- **WHAT THIS TASK INVOLVES**:
Only one stretch of the records below should be repeated. It starts with the line containing "Task: Select the" and goes on through the line containing "Screen dimensions: 1024x364", exactly as written.

- **DATA SHOWN**:

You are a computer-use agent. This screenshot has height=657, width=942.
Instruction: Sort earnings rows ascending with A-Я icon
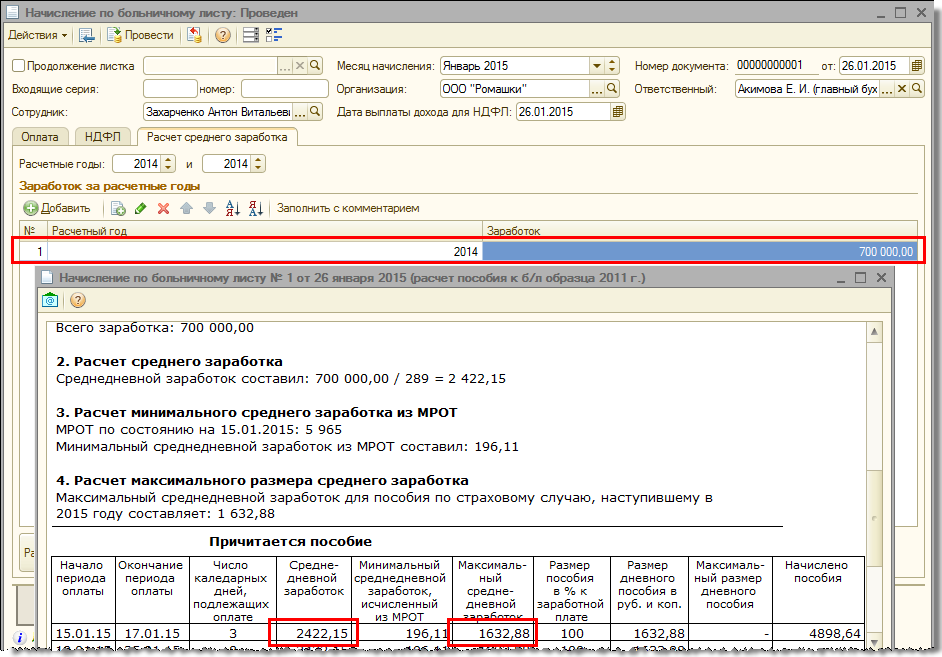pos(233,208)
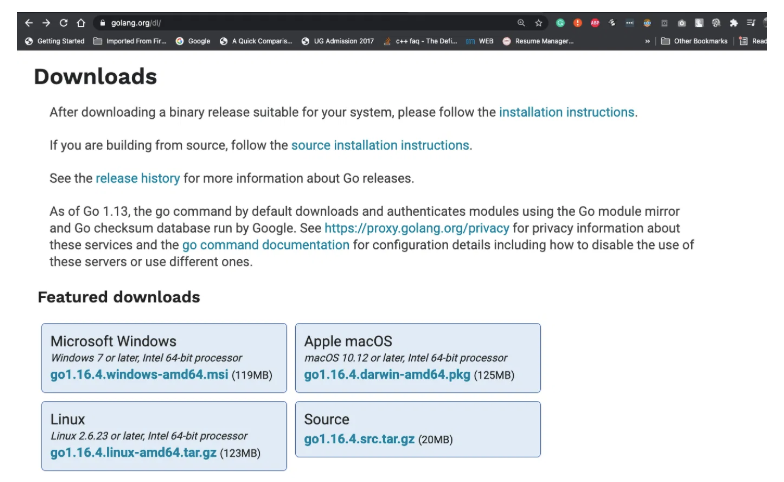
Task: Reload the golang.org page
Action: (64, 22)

...

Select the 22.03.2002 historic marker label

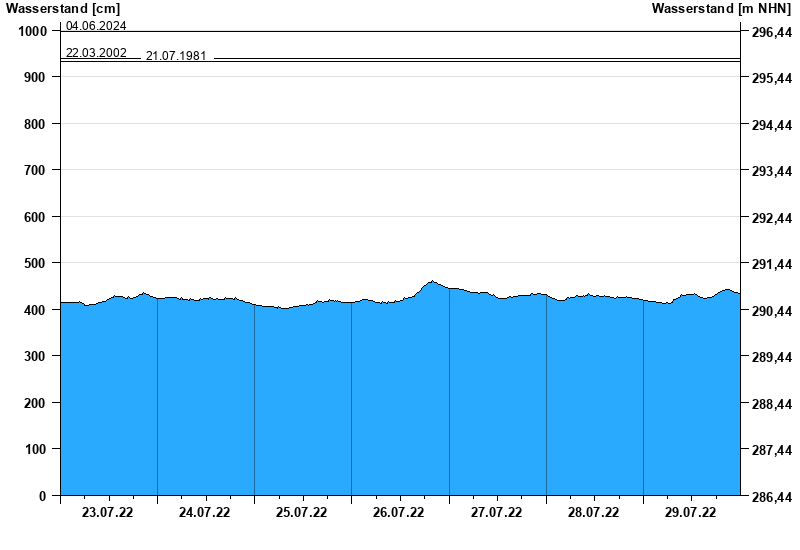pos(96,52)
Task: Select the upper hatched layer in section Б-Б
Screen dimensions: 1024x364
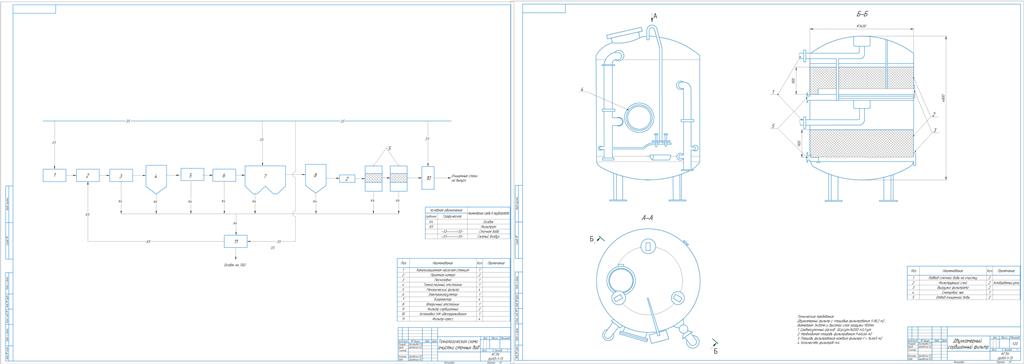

--

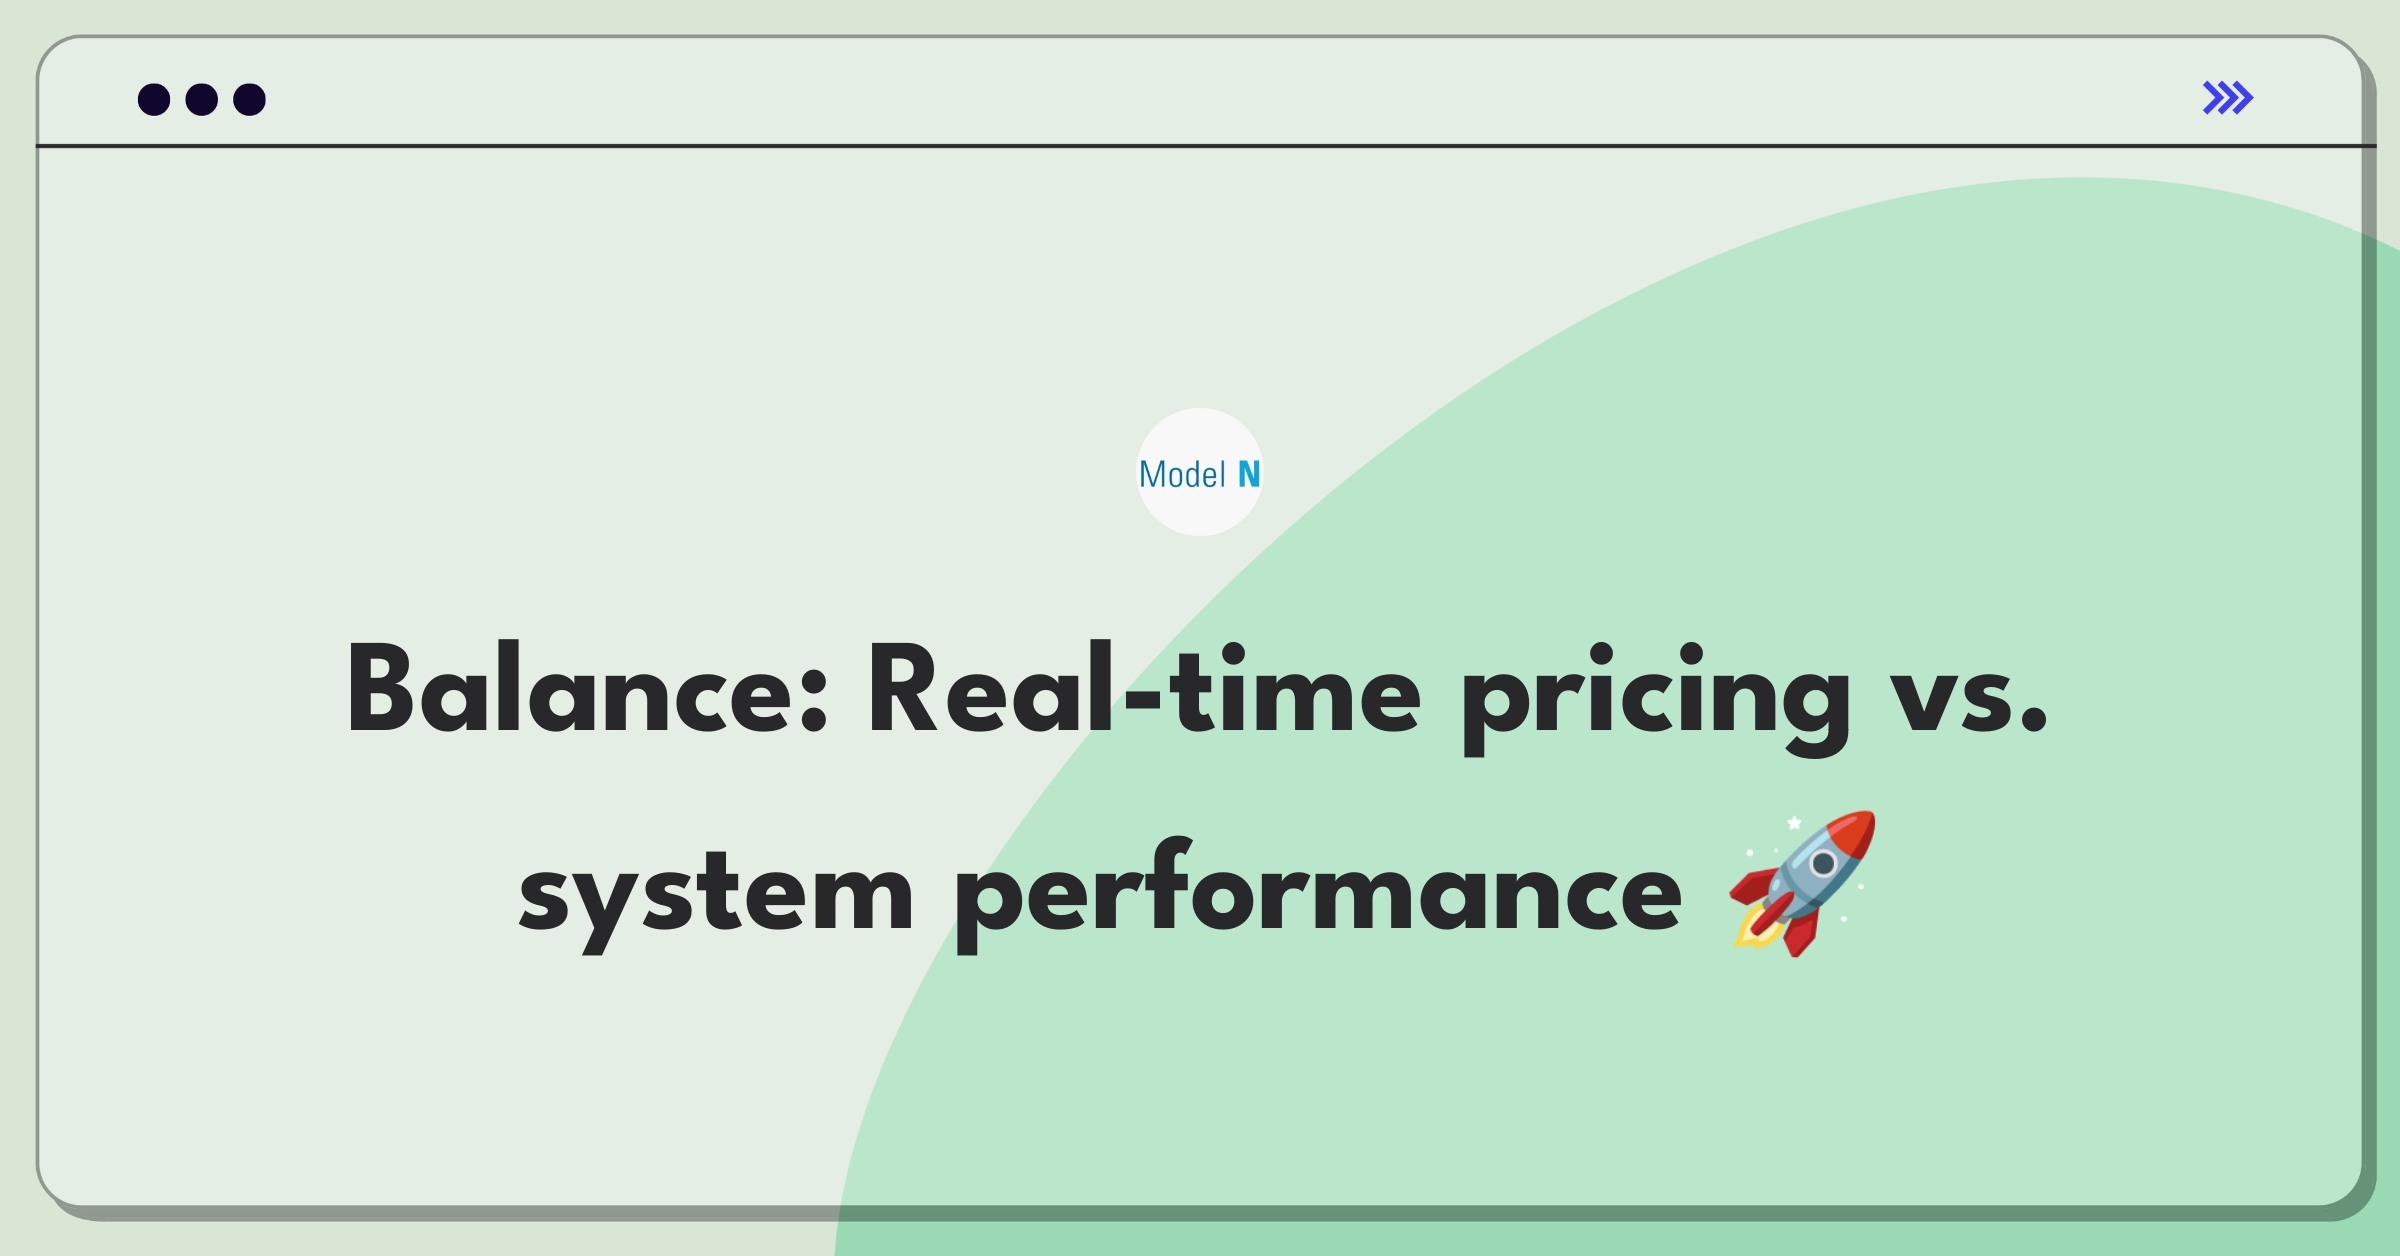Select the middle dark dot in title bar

- **ANSWER SPACE**:
Task: Select the upper hatched layer in section Б-Б
Screen dimensions: 1024x364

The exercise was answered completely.